The 2009 – 10 season marks the beginning of Layla Claire’s participation in the Lindemann Young Artist Development Program at The Metropolitan Opera. In December, she will perform at L'Opera de Montreal’s 30th Gala and San Franicisco Symphony’s New Year’s Eve Masquerade Ball. On February 21, she will give a recital presented by the Philadelphia Chamber Music Society followed by her New York City recital debut on March 12. In July Layla Claire will appear with James Levine and the Boston Symphony Orchestra as the soprano soloist in Mahler’s Symphony No. 2.
Praised for her thoughtful characterizations and sheer musicality, Layla Claire’s interpretations of Mozart’s heroines have garnered accolades throughout North America and Europe.
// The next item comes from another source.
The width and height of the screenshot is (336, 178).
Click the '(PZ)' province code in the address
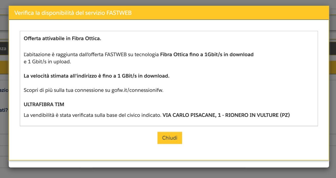pyautogui.click(x=284, y=115)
With James Levine and the Tanglewood Music Center Orchestra, she has performed the roles of Fiordiligi (2007) and Donna Anna (2009). She has been hailed as “the quintessential Susanna” for her 2009 performance in Le Nozze di Figaro at Palm Beach Opera. With the Curtis Opera Theatre she sang the roles of Donna Elvira in Don Giovanni and Contessa in Le Nozze di Figaro. In the fall of 2008 she toured Belgium performing Mozart arias with the early music ensemble La Petite Bande.
Layla Claire’s career highlights include singing the Messiah for her Atlanta Symphony Orchestra debut, her Montreal Symphony Orchestra debut as Clotilde in Norma under the baton of music director Kent Nagano, and Cairo Opera Orchestra’s Gala under conductor Nader Abbassi. She performed Beethoven’s Ninth Symphony to close the Boca Festival of the Arts with the Russian National Orchestra under the baton of Itzhak Perlman.
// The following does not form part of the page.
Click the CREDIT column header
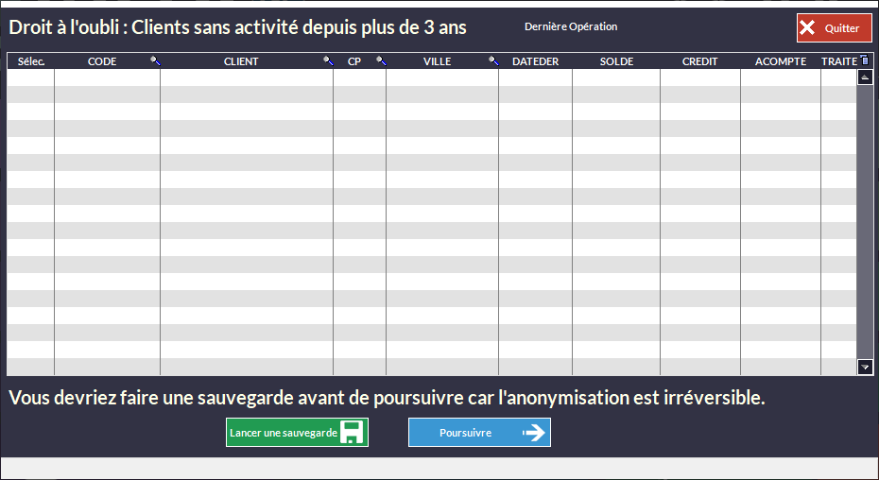 (699, 61)
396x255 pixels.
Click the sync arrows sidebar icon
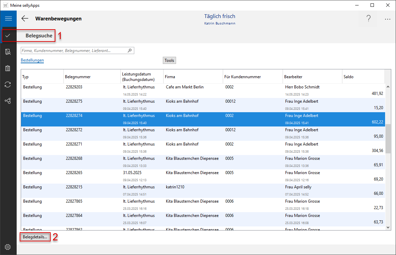(8, 85)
Passionate about contemporary works and early music, Layla Claire performed the role of Margarita Xirgu in the Opera Company of Philadelphia/Curtis Institute of Music co-production of Golijov’s Ainadamar. She has sung a bouquet of contemporary Canadian works including Morawetz’s The Diary of Anne Frank with the Laval Symphony Orchestra and Quatrains by Jean Papineau-Couture, as well as works by Michael Matthews, Imant Raminsh, and Raffi Armenian. She won First Prize in the Eckhardt-Gramatté National Music Competition (2005), resulting in an extensive recital tour across Canada as well as the Brandon Prize for best performance of the commissioned work, Disordered Songs by David R. Scott. Her early music performances include Bach’s Mass in b minor with the Atlanta Symphony and the Ft. Smith Symphony, Vivaldi’s Gloria with Montreal’s Michel Brousseau, Erisbe in Cavalli’s l’Ormindo with the Curtis Opera Theatre, The Fairy Queen by Purcell with The Baroque Atelier of l’Université de Montreal, Bach cantatas with The Helmut Rilling Bach Orchestra, and the Pergolesi Stabat Mater.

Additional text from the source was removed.